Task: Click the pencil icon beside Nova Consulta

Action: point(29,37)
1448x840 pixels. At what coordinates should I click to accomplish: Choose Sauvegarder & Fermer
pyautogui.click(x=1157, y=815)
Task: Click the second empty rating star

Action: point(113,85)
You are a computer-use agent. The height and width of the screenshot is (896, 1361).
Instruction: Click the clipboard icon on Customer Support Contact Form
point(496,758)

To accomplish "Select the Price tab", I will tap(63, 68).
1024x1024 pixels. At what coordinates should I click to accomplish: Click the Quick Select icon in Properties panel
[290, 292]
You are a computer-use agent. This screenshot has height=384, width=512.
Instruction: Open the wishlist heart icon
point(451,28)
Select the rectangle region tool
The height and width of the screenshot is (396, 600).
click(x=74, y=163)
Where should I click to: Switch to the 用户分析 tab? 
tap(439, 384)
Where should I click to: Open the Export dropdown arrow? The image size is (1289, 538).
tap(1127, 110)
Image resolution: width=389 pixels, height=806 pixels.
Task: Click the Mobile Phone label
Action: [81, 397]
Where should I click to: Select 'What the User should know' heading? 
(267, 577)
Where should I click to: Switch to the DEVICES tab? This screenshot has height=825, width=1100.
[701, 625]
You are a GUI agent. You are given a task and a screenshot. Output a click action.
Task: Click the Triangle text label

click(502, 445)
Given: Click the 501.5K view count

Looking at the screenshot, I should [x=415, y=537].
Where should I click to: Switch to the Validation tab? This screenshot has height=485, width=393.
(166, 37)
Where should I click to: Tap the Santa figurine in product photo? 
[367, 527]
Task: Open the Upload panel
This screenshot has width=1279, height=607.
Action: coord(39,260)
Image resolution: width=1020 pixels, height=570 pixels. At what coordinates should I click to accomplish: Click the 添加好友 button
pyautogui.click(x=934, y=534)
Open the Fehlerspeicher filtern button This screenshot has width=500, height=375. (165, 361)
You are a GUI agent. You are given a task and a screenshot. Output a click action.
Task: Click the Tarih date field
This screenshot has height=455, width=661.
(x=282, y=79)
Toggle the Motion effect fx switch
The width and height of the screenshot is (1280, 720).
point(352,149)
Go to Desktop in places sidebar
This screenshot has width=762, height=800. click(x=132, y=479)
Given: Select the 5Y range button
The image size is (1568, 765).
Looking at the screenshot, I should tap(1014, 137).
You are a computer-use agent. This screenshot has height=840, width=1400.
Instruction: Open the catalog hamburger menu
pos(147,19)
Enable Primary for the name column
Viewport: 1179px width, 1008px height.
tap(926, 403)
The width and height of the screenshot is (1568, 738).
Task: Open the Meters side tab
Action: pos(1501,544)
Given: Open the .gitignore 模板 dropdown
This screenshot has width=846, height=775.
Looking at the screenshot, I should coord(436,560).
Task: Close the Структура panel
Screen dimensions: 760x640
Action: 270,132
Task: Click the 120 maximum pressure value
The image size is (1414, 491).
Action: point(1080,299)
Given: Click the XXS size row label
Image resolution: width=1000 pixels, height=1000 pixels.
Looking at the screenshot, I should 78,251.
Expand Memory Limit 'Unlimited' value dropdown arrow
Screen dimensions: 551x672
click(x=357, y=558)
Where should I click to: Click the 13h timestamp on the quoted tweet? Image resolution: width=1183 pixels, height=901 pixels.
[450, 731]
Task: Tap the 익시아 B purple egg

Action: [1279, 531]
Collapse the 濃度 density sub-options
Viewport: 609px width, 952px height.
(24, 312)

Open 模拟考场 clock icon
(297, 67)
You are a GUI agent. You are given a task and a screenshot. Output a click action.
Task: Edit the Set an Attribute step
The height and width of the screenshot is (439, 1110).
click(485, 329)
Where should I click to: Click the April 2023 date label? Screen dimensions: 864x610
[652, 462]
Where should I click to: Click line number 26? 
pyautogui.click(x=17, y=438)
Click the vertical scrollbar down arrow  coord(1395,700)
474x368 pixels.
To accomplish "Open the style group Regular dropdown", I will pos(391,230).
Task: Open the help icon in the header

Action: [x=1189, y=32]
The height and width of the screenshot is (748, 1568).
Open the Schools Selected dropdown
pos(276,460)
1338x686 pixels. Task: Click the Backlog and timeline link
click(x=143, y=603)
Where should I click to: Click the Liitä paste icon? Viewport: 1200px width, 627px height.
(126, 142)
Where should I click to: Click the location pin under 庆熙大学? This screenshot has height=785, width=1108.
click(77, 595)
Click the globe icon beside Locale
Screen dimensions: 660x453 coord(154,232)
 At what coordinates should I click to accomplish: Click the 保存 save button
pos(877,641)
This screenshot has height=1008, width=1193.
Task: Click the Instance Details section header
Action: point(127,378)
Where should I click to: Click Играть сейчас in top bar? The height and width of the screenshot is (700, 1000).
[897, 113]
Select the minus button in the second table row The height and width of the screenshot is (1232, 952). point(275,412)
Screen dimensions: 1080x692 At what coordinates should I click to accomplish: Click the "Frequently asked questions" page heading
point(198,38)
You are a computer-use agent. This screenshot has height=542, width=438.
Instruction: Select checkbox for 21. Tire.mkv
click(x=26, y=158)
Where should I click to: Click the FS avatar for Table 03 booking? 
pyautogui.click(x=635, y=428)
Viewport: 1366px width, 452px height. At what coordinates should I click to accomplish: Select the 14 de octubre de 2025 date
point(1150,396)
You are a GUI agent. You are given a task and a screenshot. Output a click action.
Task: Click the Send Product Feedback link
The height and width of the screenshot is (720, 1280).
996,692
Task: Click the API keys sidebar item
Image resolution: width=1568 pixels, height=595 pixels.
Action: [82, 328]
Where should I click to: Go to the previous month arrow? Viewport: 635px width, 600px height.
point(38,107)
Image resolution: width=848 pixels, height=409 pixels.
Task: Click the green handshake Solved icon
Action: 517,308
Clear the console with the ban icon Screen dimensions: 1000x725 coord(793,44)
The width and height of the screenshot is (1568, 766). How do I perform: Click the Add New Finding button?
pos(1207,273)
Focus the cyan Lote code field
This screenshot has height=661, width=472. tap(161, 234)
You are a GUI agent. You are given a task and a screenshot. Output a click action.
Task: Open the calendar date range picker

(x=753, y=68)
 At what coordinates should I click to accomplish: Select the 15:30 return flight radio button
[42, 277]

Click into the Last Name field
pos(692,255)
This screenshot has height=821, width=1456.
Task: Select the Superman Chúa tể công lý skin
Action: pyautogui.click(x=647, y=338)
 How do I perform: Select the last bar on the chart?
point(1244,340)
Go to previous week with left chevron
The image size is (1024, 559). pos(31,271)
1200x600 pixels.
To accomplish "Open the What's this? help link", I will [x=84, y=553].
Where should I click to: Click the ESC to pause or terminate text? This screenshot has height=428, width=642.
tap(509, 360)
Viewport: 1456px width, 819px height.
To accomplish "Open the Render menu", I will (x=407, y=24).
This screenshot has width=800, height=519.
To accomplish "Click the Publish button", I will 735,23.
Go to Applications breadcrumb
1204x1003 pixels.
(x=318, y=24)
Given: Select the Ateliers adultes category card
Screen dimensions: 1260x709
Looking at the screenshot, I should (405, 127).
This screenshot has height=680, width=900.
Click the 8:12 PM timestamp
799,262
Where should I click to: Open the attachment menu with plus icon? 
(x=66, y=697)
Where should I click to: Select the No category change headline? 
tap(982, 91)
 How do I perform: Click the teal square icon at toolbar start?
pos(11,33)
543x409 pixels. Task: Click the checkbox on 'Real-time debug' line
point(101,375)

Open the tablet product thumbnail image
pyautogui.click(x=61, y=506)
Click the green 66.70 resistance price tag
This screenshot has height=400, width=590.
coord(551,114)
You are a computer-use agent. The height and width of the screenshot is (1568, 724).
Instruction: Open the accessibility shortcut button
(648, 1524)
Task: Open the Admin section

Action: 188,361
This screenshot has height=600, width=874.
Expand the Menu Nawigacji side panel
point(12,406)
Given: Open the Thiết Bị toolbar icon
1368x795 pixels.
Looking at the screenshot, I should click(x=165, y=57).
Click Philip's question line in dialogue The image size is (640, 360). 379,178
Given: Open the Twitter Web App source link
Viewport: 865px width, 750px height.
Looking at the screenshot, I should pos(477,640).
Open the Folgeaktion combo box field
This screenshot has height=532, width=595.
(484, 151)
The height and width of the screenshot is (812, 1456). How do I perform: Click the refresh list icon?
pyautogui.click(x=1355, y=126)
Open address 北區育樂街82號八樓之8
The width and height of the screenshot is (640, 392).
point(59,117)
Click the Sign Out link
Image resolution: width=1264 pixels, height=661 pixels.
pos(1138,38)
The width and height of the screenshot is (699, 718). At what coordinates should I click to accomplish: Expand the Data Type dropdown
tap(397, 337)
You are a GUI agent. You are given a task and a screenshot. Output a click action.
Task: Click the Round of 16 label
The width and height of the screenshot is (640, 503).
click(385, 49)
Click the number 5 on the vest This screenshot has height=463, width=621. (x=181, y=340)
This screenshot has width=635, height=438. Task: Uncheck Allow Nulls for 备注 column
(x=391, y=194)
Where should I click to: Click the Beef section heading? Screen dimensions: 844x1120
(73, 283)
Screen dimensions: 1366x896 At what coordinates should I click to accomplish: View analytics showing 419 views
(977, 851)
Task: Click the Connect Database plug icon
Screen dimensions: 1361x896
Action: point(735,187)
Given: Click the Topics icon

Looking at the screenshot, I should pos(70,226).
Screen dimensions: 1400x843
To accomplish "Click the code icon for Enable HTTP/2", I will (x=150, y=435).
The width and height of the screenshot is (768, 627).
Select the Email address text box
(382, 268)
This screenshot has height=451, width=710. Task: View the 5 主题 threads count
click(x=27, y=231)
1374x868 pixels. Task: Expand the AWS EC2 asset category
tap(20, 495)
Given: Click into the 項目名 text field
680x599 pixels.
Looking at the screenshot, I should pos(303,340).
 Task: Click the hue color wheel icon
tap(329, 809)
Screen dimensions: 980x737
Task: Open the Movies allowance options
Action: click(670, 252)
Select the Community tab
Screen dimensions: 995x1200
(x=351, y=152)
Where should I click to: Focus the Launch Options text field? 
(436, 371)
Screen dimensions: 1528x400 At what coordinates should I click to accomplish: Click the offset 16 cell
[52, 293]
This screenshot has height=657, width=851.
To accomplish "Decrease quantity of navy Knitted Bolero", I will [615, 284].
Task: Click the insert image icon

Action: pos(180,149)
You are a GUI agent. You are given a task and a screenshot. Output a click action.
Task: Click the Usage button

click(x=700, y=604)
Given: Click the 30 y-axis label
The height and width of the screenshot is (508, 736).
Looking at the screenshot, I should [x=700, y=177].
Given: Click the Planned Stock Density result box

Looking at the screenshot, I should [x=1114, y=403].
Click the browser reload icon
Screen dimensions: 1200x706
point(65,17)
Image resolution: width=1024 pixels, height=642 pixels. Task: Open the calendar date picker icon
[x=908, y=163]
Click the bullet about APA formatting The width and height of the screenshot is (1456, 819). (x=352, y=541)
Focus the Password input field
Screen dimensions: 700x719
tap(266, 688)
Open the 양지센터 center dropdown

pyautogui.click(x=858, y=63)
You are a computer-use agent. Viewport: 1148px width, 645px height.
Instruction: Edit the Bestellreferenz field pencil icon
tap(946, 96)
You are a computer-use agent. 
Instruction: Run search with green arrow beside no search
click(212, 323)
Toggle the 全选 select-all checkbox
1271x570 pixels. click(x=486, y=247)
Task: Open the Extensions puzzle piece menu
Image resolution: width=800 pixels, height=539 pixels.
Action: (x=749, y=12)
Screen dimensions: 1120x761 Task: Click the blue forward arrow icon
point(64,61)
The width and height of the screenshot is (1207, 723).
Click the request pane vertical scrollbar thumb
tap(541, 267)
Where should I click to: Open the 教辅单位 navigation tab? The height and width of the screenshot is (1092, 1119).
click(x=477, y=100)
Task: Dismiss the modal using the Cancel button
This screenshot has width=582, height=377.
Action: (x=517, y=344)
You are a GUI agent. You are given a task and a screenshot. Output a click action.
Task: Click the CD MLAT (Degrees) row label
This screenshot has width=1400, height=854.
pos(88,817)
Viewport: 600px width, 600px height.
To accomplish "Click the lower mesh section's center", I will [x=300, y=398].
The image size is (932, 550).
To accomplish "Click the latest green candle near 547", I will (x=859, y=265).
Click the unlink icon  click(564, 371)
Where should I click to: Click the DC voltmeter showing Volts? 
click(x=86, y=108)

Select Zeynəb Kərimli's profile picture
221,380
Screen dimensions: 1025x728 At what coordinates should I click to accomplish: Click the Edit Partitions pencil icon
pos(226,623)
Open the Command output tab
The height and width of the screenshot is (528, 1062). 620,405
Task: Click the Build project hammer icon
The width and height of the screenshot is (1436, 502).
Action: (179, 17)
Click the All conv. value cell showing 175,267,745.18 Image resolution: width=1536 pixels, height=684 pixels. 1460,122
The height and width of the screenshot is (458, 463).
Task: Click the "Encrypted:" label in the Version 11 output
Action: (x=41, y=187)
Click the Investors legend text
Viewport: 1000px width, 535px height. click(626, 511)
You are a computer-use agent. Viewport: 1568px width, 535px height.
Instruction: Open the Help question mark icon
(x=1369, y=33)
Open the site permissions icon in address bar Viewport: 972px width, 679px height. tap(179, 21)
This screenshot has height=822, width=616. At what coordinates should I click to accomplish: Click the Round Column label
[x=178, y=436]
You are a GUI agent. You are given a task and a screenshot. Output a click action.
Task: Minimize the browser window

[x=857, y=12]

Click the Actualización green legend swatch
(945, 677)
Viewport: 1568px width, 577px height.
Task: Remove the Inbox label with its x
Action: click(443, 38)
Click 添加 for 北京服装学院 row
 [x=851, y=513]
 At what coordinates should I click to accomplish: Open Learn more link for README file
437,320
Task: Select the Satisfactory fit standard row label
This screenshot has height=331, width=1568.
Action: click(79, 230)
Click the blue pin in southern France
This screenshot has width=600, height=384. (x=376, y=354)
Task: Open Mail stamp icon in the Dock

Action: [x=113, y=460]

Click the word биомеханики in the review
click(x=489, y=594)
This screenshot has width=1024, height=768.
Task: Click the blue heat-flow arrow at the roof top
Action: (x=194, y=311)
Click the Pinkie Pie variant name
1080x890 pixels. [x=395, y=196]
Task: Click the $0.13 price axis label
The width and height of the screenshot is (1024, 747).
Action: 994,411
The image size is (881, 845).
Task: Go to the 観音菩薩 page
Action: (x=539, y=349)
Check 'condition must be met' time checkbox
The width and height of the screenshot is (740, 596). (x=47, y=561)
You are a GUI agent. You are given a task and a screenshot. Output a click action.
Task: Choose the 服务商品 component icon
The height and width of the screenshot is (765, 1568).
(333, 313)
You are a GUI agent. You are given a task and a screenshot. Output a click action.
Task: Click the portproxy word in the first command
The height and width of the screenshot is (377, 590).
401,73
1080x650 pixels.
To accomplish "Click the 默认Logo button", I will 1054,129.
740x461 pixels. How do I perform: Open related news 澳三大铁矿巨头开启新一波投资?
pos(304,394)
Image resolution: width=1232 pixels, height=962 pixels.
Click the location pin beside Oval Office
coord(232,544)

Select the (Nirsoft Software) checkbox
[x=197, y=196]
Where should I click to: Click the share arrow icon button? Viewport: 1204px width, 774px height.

********************

- **EXERCISE**
Where a line contains "Image resolution: width=1232", begin there and output each line through the end of the data above, exactly; give no other lines.

- **WRITTEN RESPONSE**
Image resolution: width=1232 pixels, height=962 pixels.
Click the location pin beside Oval Office
coord(232,544)

Select the (Nirsoft Software) checkbox
[x=197, y=196]
Where should I click to: Click the share arrow icon button? Viewport: 1204px width, 774px height.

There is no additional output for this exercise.